§ **What is needed**:
Each entry below is to be extracted exactly.

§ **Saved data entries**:
————

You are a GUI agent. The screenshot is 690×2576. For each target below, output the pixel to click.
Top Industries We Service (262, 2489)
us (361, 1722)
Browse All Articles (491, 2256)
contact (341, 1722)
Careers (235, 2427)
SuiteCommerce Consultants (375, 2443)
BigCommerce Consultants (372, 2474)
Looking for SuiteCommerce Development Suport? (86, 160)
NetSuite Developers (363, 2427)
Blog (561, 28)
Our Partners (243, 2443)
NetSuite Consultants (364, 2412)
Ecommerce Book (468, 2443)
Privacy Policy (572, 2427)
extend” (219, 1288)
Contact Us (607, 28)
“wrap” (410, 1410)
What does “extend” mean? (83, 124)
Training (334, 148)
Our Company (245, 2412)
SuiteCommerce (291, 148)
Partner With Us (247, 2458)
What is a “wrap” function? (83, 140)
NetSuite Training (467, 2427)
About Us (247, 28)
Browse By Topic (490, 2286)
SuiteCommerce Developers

————

§ **Solution**:
You are a GUI agent. The screenshot is 690×2576. For each target below, output the pixel to click.
Top Industries We Service (262, 2489)
us (361, 1722)
Browse All Articles (491, 2256)
contact (341, 1722)
Careers (235, 2427)
SuiteCommerce Consultants (375, 2443)
BigCommerce Consultants (372, 2474)
Looking for SuiteCommerce Development Suport? (86, 160)
NetSuite Developers (363, 2427)
Blog (561, 28)
Our Partners (243, 2443)
NetSuite Consultants (364, 2412)
Ecommerce Book (468, 2443)
Privacy Policy (572, 2427)
extend” (219, 1288)
Contact Us (607, 28)
“wrap” (410, 1410)
What does “extend” mean? (83, 124)
Training (334, 148)
Our Company (245, 2412)
SuiteCommerce (291, 148)
Partner With Us (247, 2458)
What is a “wrap” function? (83, 140)
NetSuite Training (467, 2427)
About Us (247, 28)
Browse By Topic (490, 2286)
SuiteCommerce Developers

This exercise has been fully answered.